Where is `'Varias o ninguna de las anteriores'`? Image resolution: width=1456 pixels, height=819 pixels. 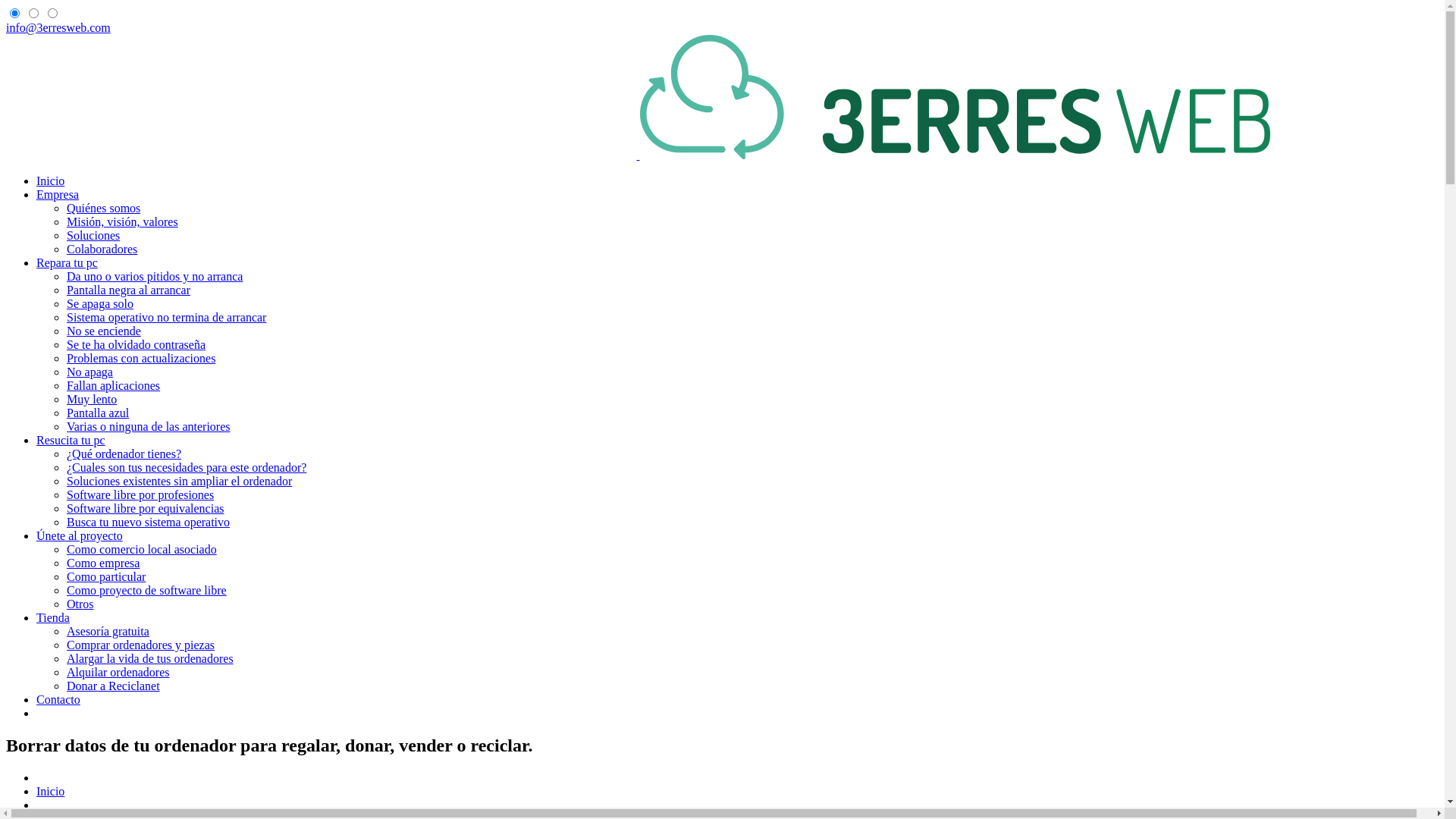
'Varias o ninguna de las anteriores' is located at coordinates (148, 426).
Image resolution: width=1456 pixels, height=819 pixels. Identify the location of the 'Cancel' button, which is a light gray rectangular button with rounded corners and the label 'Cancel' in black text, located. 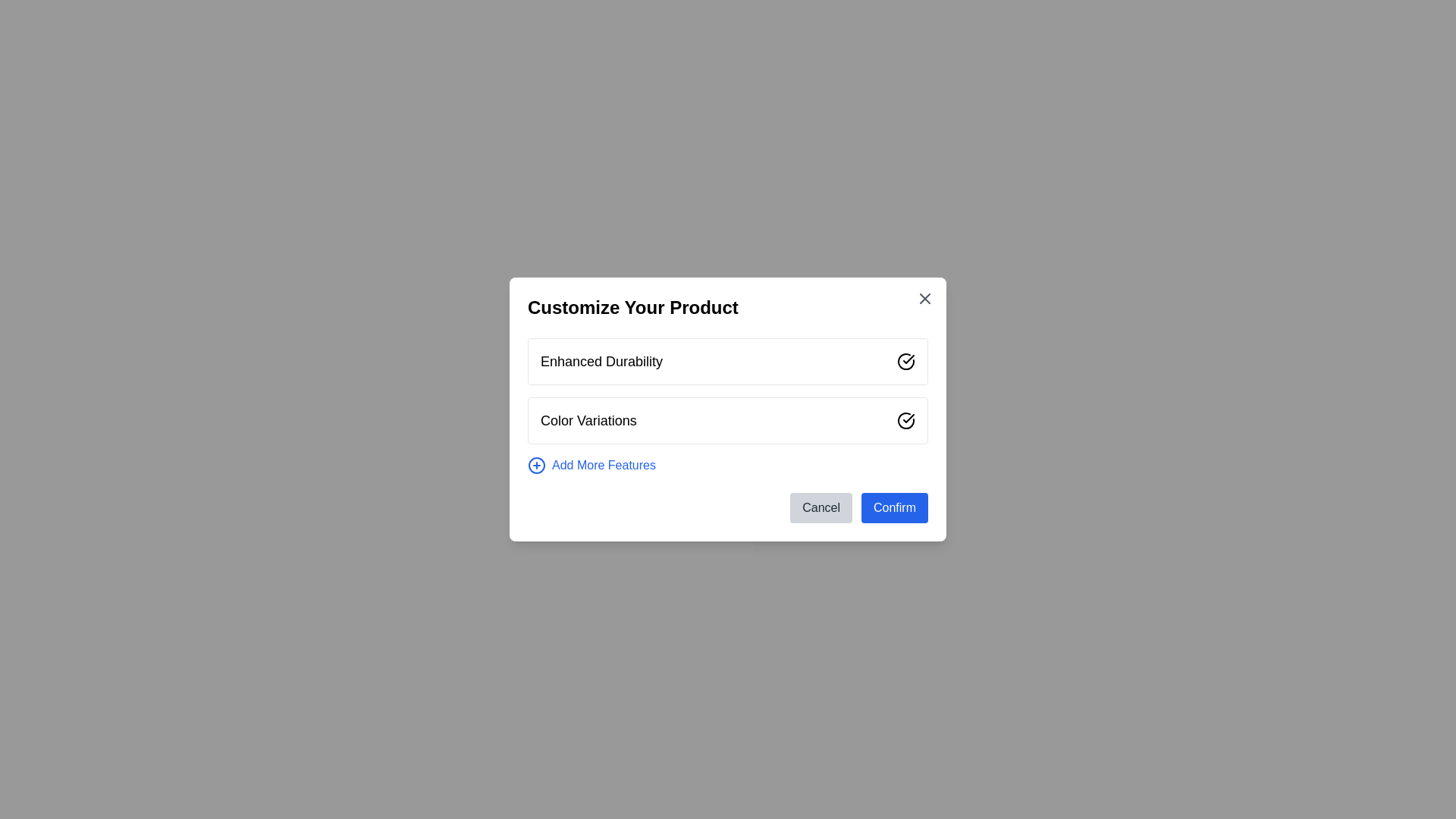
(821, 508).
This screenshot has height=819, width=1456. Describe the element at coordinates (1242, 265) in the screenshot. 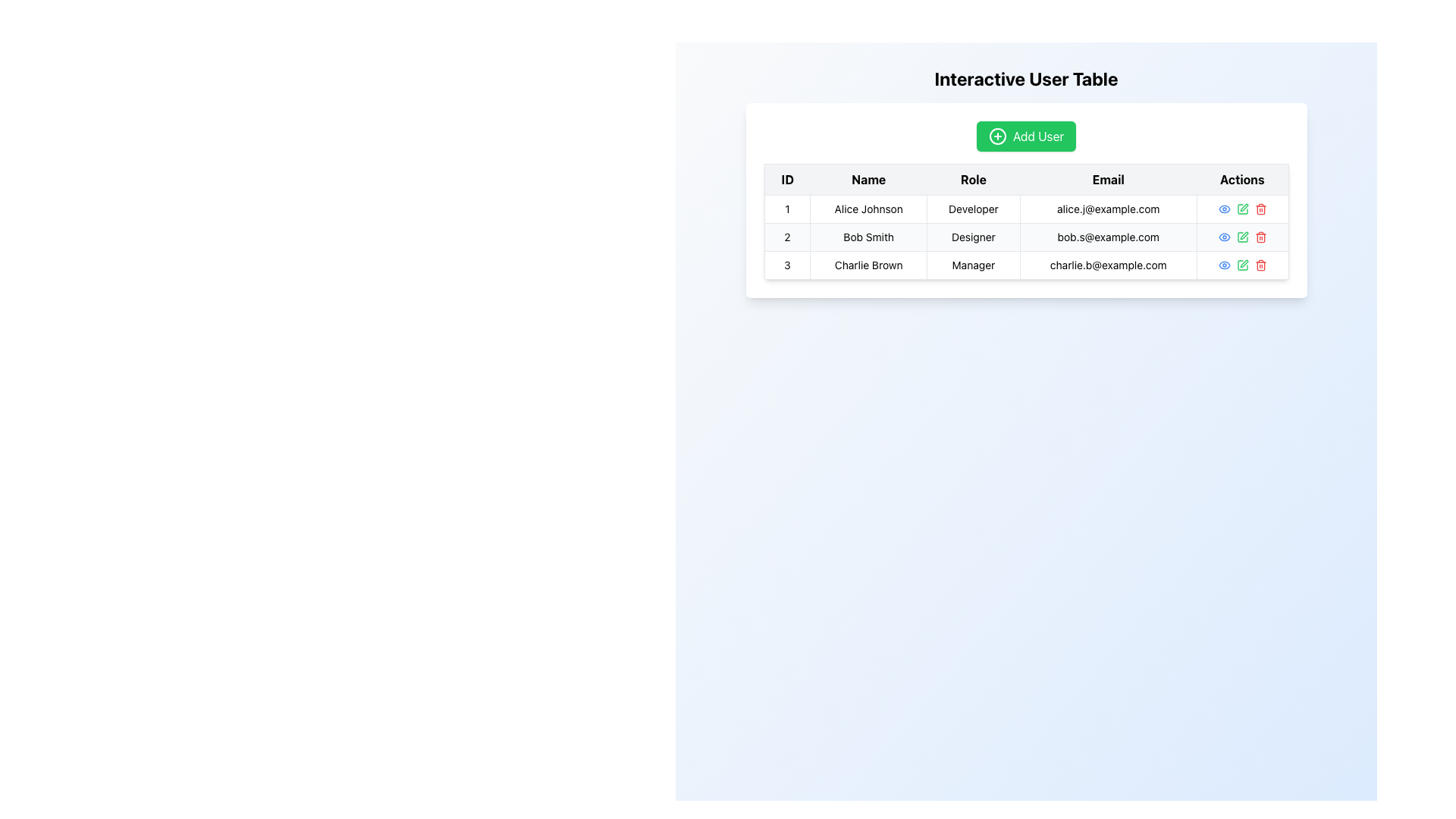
━━━━━━━━━━
> Task details
Rewrite all the records with "Image resolution" changed to "Picture size" and nothing else altered. Leave the pictures out.

> Response below
Where is `'Varias o ninguna de las anteriores'`? Picture size: width=1456 pixels, height=819 pixels. 
'Varias o ninguna de las anteriores' is located at coordinates (148, 426).
Picture size: width=1456 pixels, height=819 pixels. Identify the location of the 'Cancel' button, which is a light gray rectangular button with rounded corners and the label 'Cancel' in black text, located. 
(821, 508).
This screenshot has height=819, width=1456. Describe the element at coordinates (1242, 265) in the screenshot. 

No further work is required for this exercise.